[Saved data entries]
###

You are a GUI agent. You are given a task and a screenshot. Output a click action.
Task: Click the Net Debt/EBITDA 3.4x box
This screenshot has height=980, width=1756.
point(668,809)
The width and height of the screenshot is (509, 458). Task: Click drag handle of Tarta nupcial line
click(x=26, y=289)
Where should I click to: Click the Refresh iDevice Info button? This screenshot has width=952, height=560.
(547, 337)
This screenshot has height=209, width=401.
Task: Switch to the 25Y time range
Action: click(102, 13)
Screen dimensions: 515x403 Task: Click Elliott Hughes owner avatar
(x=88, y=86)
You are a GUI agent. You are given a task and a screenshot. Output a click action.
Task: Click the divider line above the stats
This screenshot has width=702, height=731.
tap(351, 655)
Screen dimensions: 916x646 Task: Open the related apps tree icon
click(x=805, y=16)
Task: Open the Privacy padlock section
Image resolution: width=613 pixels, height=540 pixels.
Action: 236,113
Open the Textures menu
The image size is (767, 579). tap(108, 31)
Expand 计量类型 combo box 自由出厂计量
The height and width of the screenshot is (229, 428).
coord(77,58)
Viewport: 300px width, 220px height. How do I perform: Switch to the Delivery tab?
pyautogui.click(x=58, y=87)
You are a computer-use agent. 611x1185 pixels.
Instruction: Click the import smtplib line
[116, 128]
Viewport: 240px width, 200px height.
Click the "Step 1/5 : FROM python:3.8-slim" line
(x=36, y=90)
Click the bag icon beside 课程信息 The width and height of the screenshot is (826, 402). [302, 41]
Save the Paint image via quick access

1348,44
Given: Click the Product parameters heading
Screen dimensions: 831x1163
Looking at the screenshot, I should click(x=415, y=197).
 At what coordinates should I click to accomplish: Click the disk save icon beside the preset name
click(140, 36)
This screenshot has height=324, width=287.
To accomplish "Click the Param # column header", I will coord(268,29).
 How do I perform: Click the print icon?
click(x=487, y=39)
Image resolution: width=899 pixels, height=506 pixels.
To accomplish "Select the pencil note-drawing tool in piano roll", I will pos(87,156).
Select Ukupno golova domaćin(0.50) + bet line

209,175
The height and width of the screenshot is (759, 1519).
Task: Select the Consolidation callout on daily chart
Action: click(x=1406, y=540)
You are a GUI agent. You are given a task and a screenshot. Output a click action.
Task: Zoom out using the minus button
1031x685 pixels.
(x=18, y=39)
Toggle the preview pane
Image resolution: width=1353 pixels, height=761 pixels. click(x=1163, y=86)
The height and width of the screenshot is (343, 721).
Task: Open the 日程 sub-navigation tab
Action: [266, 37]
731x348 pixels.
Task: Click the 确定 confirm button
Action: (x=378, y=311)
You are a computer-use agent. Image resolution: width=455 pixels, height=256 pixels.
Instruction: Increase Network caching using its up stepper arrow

###

#### PROBLEM TO WORK ON:
Without leaving anything out, give the entries again exactly.

#### EXERCISE ANSWER:
You are a GUI agent. You are given a task and a screenshot. Output a click action.
Task: Click the Net Debt/EBITDA 3.4x box
This screenshot has height=980, width=1756.
point(668,809)
The width and height of the screenshot is (509, 458). Task: Click drag handle of Tarta nupcial line
click(x=26, y=289)
Where should I click to: Click the Refresh iDevice Info button? This screenshot has width=952, height=560.
(547, 337)
This screenshot has height=209, width=401.
Task: Switch to the 25Y time range
Action: click(102, 13)
Screen dimensions: 515x403 Task: Click Elliott Hughes owner avatar
(x=88, y=86)
You are a GUI agent. You are given a task and a screenshot. Output a click action.
Task: Click the divider line above the stats
This screenshot has width=702, height=731.
tap(351, 655)
Screen dimensions: 916x646 Task: Open the related apps tree icon
click(x=805, y=16)
Task: Open the Privacy padlock section
Image resolution: width=613 pixels, height=540 pixels.
Action: 236,113
Open the Textures menu
The image size is (767, 579). tap(108, 31)
Expand 计量类型 combo box 自由出厂计量
The height and width of the screenshot is (229, 428).
coord(77,58)
Viewport: 300px width, 220px height. How do I perform: Switch to the Delivery tab?
pyautogui.click(x=58, y=87)
You are a computer-use agent. 611x1185 pixels.
Instruction: Click the import smtplib line
[116, 128]
Viewport: 240px width, 200px height.
Click the "Step 1/5 : FROM python:3.8-slim" line
(x=36, y=90)
Click the bag icon beside 课程信息 The width and height of the screenshot is (826, 402). [302, 41]
Save the Paint image via quick access

1348,44
Given: Click the Product parameters heading
Screen dimensions: 831x1163
Looking at the screenshot, I should click(x=415, y=197).
 At what coordinates should I click to accomplish: Click the disk save icon beside the preset name
click(140, 36)
This screenshot has height=324, width=287.
To accomplish "Click the Param # column header", I will coord(268,29).
 How do I perform: Click the print icon?
click(x=487, y=39)
Image resolution: width=899 pixels, height=506 pixels.
To accomplish "Select the pencil note-drawing tool in piano roll", I will pos(87,156).
Select Ukupno golova domaćin(0.50) + bet line

209,175
The height and width of the screenshot is (759, 1519).
Task: Select the Consolidation callout on daily chart
Action: click(x=1406, y=540)
You are a GUI agent. You are given a task and a screenshot. Output a click action.
Task: Zoom out using the minus button
1031x685 pixels.
(x=18, y=39)
Toggle the preview pane
Image resolution: width=1353 pixels, height=761 pixels. click(x=1163, y=86)
The height and width of the screenshot is (343, 721).
Task: Open the 日程 sub-navigation tab
Action: [266, 37]
731x348 pixels.
Task: Click the 确定 confirm button
Action: (x=378, y=311)
You are a computer-use agent. Image resolution: width=455 pixels, height=256 pixels.
Instruction: Increase Network caching using its up stepper arrow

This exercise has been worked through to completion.